Among the entries that follow, find the lines holding "agent" and say how many there are, with no other words.

** RECORDS FOR THIS EXERCISE follows **

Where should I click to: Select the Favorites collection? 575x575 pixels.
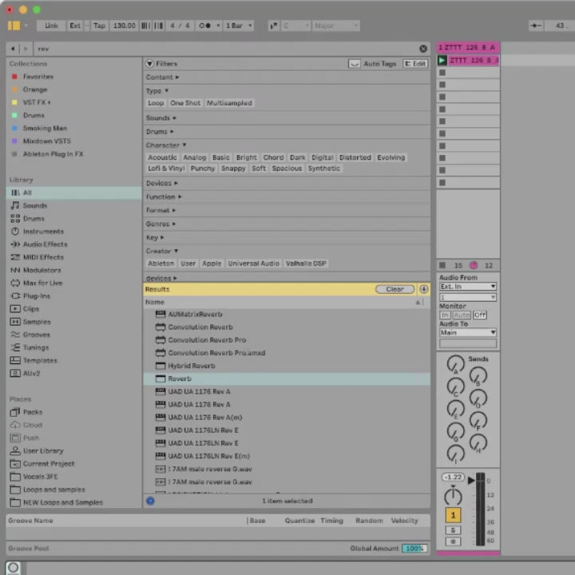(x=38, y=77)
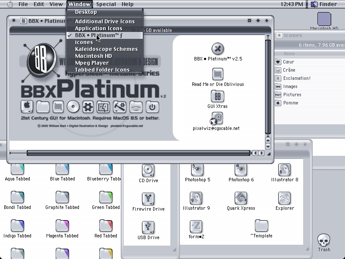This screenshot has width=345, height=259.
Task: Open the Apple menu
Action: 10,4
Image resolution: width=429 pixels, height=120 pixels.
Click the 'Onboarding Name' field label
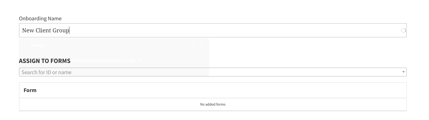tap(40, 19)
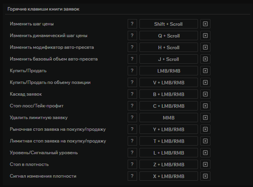Clear the LMB/RMB hotkey for Купить/Продать

click(205, 71)
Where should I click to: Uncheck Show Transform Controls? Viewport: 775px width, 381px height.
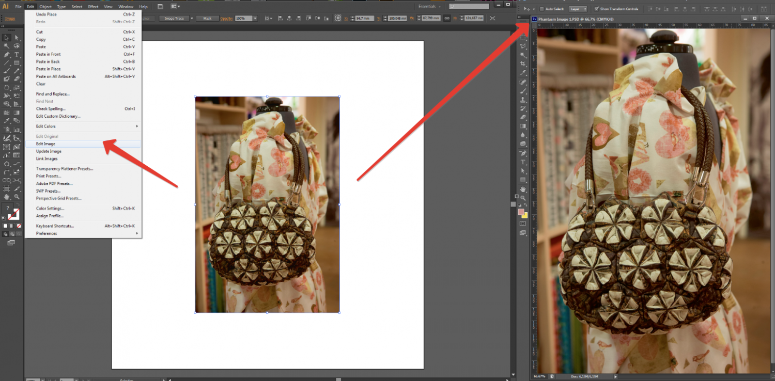[x=597, y=9]
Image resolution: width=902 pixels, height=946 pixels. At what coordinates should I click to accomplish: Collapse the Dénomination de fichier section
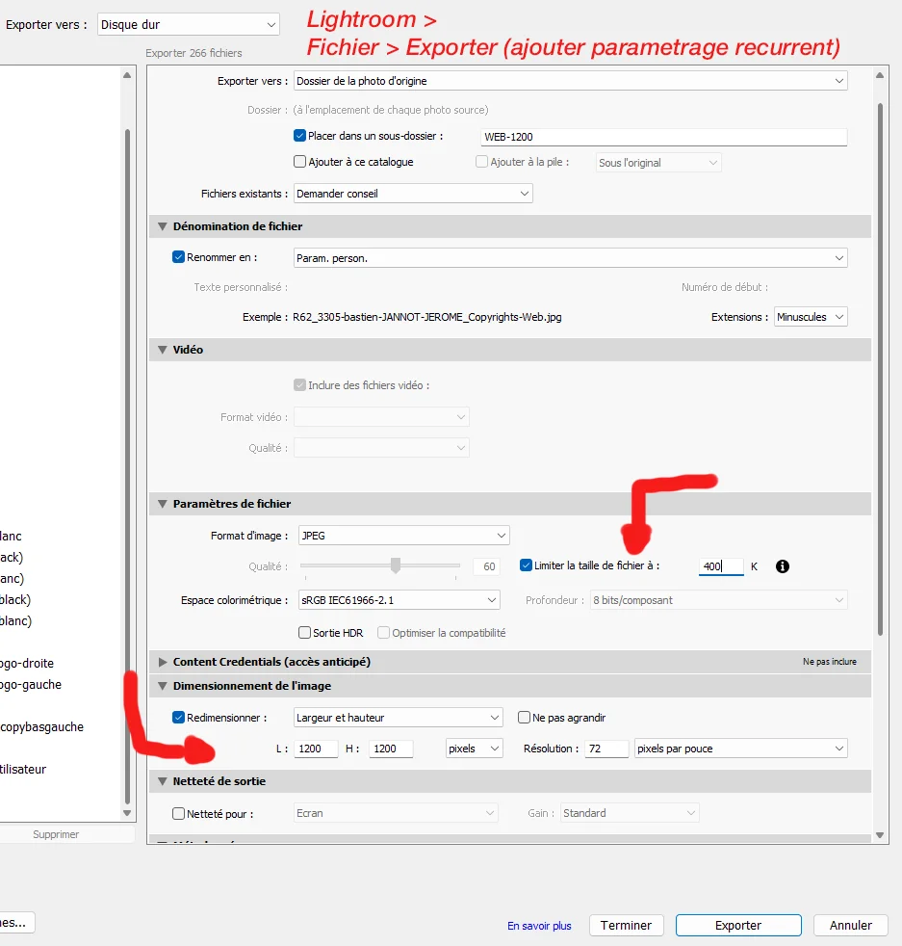coord(162,226)
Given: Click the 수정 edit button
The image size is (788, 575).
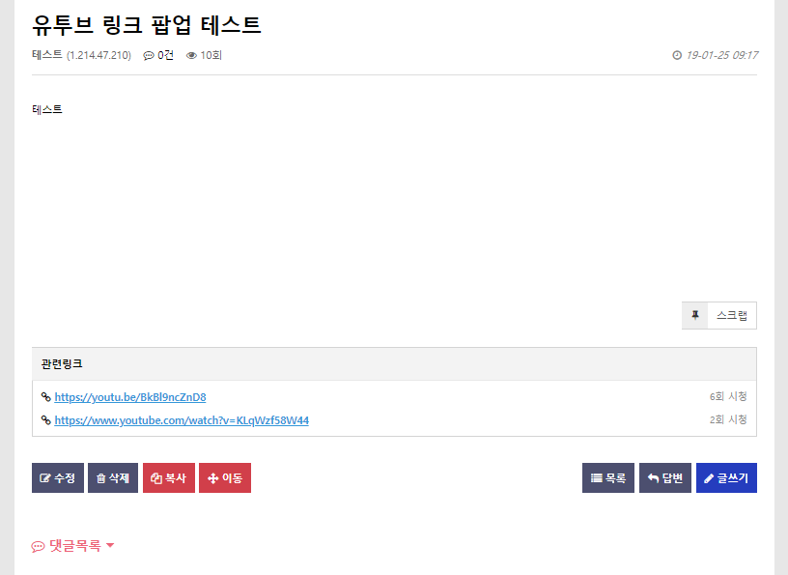Looking at the screenshot, I should click(58, 478).
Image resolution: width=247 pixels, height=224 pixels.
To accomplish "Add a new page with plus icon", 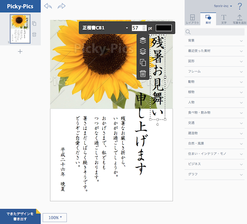I will pyautogui.click(x=20, y=51).
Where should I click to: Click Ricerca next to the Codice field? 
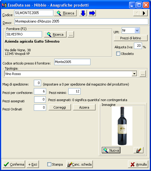[65, 13]
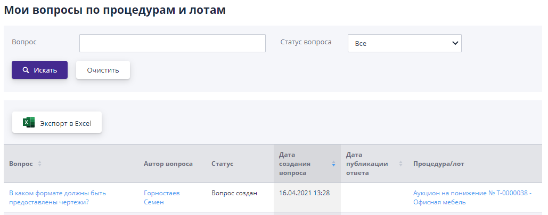This screenshot has height=215, width=548.
Task: Sort by Дата создания вопроса using its arrow icon
Action: click(x=334, y=164)
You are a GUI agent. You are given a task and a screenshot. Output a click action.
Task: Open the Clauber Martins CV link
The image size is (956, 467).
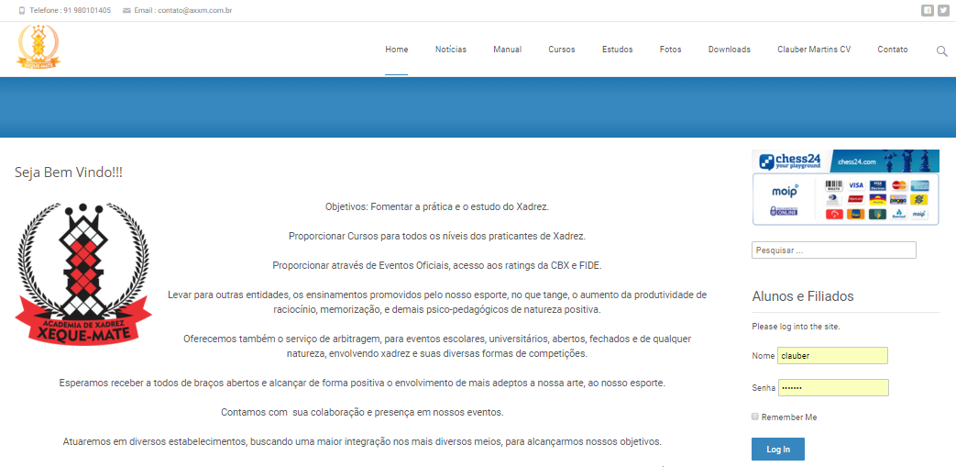tap(813, 50)
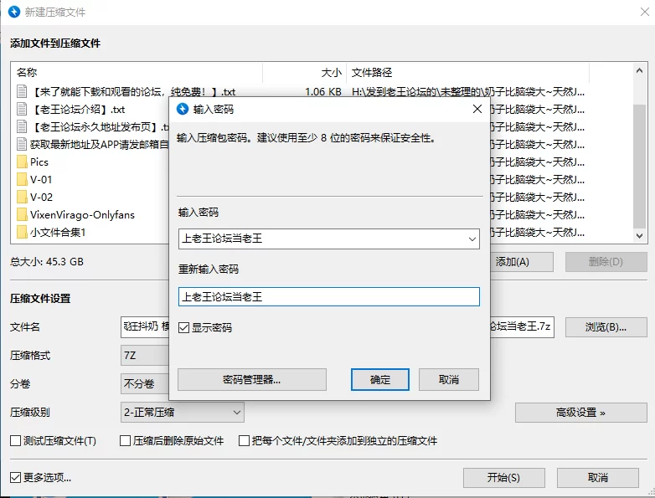Open the 压缩级别 dropdown
Viewport: 655px width, 498px height.
point(182,413)
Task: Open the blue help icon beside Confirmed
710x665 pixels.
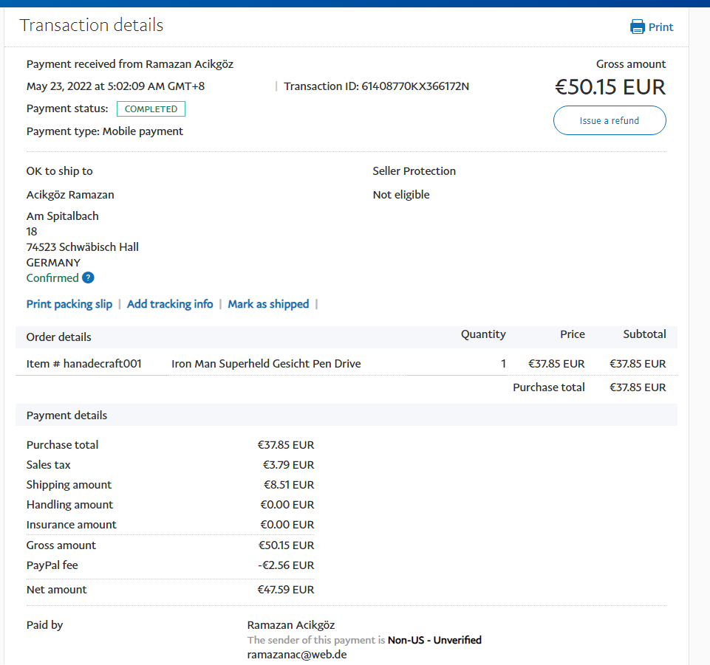Action: (x=88, y=278)
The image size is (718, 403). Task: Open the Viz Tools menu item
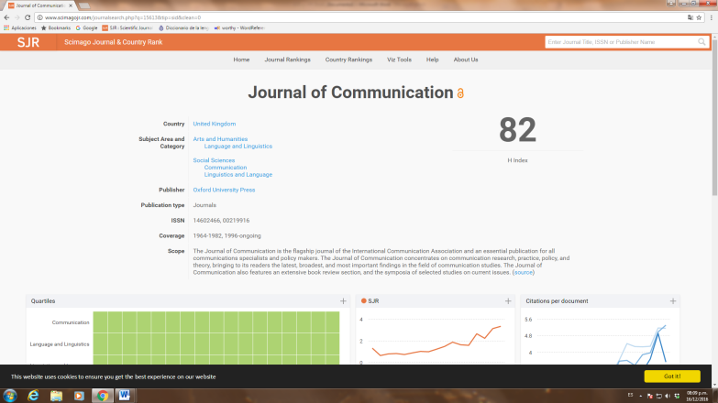(398, 60)
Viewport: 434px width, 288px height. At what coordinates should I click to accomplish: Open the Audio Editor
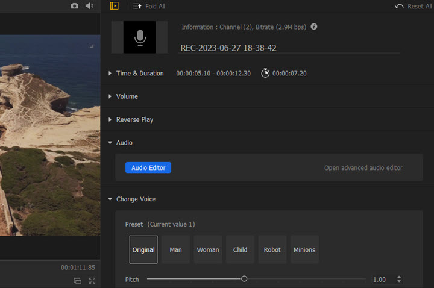148,168
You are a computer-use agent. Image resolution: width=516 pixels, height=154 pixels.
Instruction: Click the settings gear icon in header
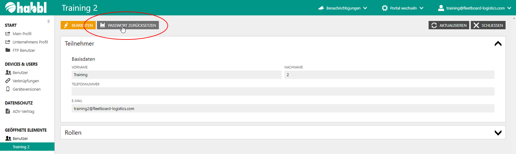[x=385, y=8]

** End of RECORDS FOR THIS EXERCISE **

• **RESPONSE TO THE EXERCISE**: 2